The data for Norway reveals another assumption — that browsers do not use proxies. However, this assumption does not hold for Opera, which performs many data fetches on behalf of its users from its own servers. As a result, the system incorrectly assumes that AS39832, Opera’s ASN, is the largest ISP in Norway — about four times the size of the next largest ISP, Telenor. This Opera result is clearly inaccurate, and I should exclude Opera’s ASN from this dataset!
There is another assumption around the day of the week, and for holidays, where the analysis assumes that every day is much the same, whereas on business days the ad presentation into work-related ISPs is far higher than the presentation rate for the same ISPs in weekends and holidays.

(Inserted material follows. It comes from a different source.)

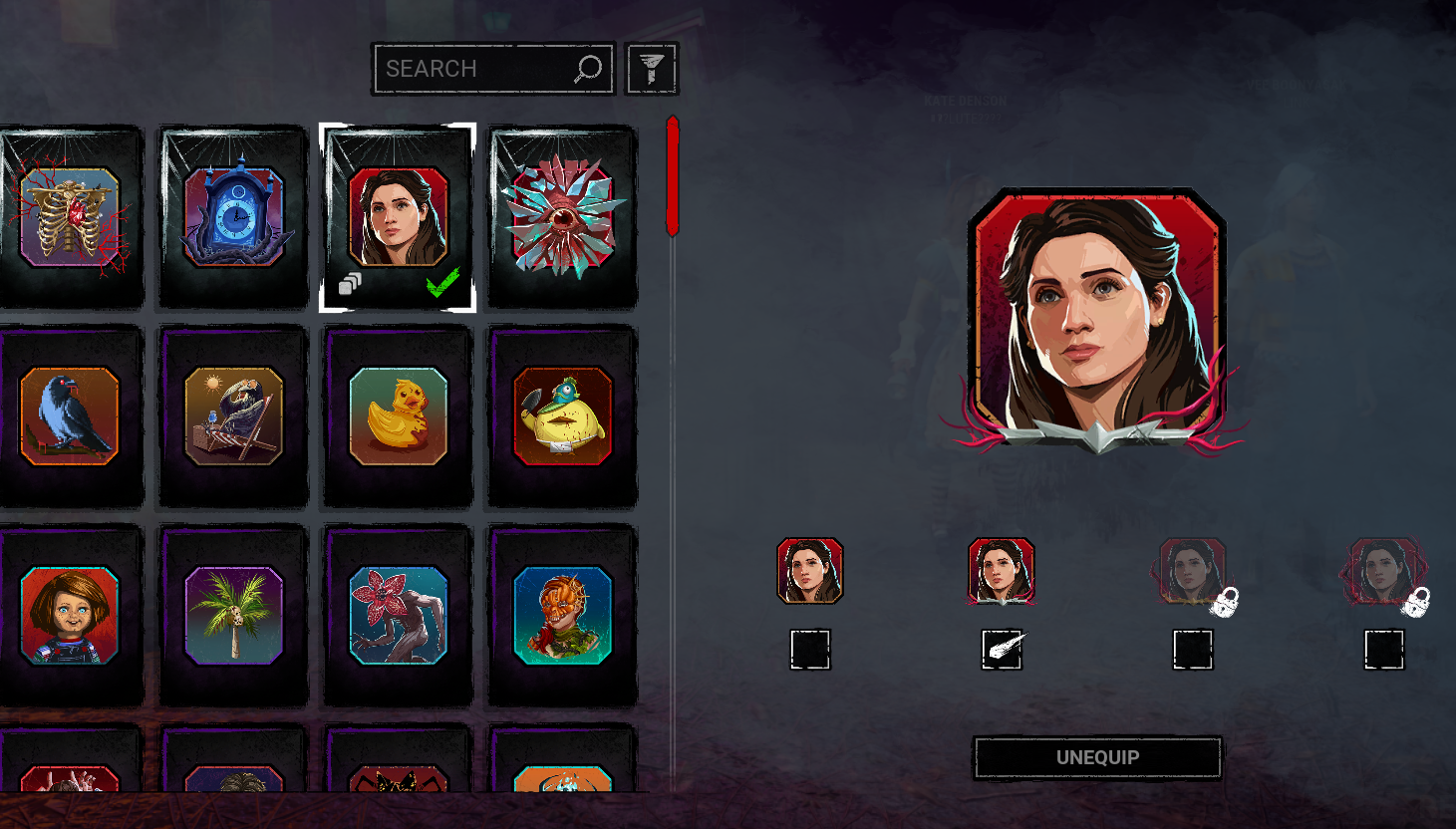The image size is (1456, 829).
Task: Choose the beach deck chair portrait
Action: (x=234, y=415)
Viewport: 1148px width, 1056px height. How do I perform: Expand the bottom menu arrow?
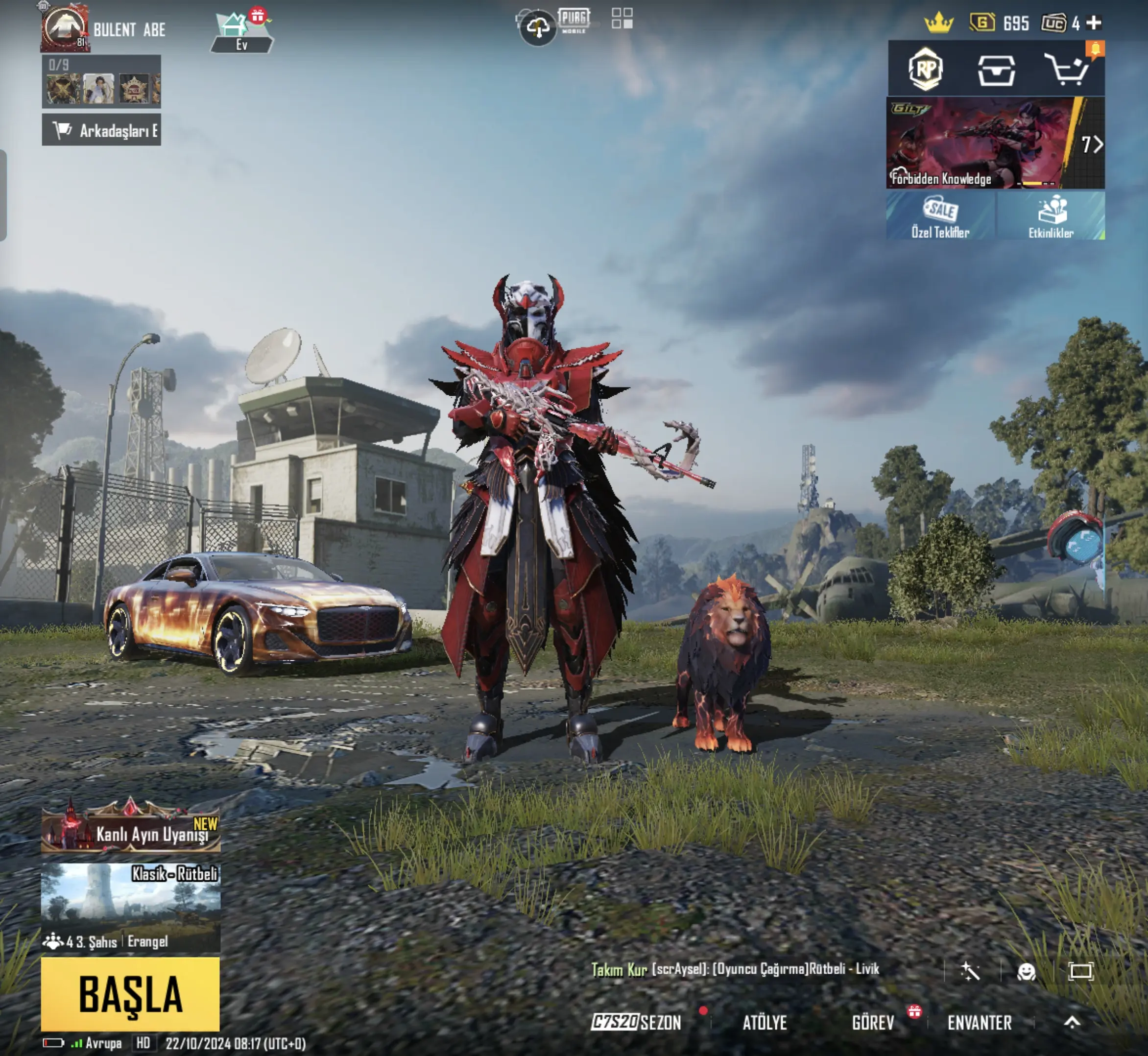point(1072,1022)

As this is a measurement based on the placement of ads, the use of so-called ‘ad-blockers’ can disrupt this measurement. Our assumption here is that like the ads themselves, the use of ad-blockers is also relatively uniformly distributed across all users in the economy.
Conclusions
It’s frustrating that this information isn’t typically collected in annual filings for national regulatory agencies or compiled internationally by the ITU-T. This gap has motivated APNIC Labs to use our measurement data to publish our estimates as a public dataset. The conclusion from the recent RIPE presentation is that this method of estimation of the number of users for each ISP works well in economies with sufficient Google ad presentations, a conclusion that correlates with our own experience in running this measurement for many years.
On the other hand, the generation of this data is based on several sweeping assumptions, which I’ve noted here, and numbers should be treated with some level of caution.